**Problem description:**
Each record that follows must be given again without alteration.

*** Opening of Material to process ***

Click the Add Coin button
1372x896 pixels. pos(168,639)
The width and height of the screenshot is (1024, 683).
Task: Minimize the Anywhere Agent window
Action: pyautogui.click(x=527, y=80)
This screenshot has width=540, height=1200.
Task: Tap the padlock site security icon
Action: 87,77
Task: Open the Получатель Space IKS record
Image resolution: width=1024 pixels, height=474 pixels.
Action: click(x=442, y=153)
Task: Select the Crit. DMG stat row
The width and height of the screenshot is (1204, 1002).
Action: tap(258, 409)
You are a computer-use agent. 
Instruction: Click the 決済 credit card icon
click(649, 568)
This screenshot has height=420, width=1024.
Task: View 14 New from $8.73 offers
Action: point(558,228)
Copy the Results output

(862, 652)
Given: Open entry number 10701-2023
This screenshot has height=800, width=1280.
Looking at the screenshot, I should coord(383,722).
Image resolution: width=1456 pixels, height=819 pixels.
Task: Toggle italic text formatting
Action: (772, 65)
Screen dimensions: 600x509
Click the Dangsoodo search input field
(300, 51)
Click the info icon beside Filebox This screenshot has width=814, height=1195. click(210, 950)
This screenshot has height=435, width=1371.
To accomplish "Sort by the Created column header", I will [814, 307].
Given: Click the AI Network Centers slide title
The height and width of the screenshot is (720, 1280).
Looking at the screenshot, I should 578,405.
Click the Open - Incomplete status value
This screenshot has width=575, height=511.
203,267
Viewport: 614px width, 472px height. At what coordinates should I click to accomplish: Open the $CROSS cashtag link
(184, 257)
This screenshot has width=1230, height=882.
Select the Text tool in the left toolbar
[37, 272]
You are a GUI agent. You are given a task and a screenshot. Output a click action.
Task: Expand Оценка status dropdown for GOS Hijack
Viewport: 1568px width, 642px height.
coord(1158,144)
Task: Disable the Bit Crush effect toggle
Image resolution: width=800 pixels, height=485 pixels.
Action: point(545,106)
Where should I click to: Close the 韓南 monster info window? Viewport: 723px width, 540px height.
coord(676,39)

*** Close of Material to process ***

**Response for this exercise:**
Click the Add Coin button
1372x896 pixels. pos(168,639)
The width and height of the screenshot is (1024, 683).
Task: Minimize the Anywhere Agent window
Action: pyautogui.click(x=527, y=80)
This screenshot has width=540, height=1200.
Task: Tap the padlock site security icon
Action: 87,77
Task: Open the Получатель Space IKS record
Image resolution: width=1024 pixels, height=474 pixels.
Action: click(x=442, y=153)
Task: Select the Crit. DMG stat row
The width and height of the screenshot is (1204, 1002).
Action: tap(258, 409)
You are a computer-use agent. 
Instruction: Click the 決済 credit card icon
click(649, 568)
This screenshot has height=420, width=1024.
Task: View 14 New from $8.73 offers
Action: point(558,228)
Copy the Results output

(862, 652)
Given: Open entry number 10701-2023
This screenshot has height=800, width=1280.
Looking at the screenshot, I should coord(383,722).
Image resolution: width=1456 pixels, height=819 pixels.
Task: Toggle italic text formatting
Action: (772, 65)
Screen dimensions: 600x509
Click the Dangsoodo search input field
(300, 51)
Click the info icon beside Filebox This screenshot has width=814, height=1195. click(210, 950)
This screenshot has height=435, width=1371.
To accomplish "Sort by the Created column header", I will [814, 307].
Given: Click the AI Network Centers slide title
The height and width of the screenshot is (720, 1280).
Looking at the screenshot, I should 578,405.
Click the Open - Incomplete status value
This screenshot has width=575, height=511.
203,267
Viewport: 614px width, 472px height. At what coordinates should I click to accomplish: Open the $CROSS cashtag link
(184, 257)
This screenshot has width=1230, height=882.
Select the Text tool in the left toolbar
[37, 272]
You are a GUI agent. You are given a task and a screenshot. Output a click action.
Task: Expand Оценка status dropdown for GOS Hijack
Viewport: 1568px width, 642px height.
coord(1158,144)
Task: Disable the Bit Crush effect toggle
Image resolution: width=800 pixels, height=485 pixels.
Action: point(545,106)
Where should I click to: Close the 韓南 monster info window? Viewport: 723px width, 540px height.
coord(676,39)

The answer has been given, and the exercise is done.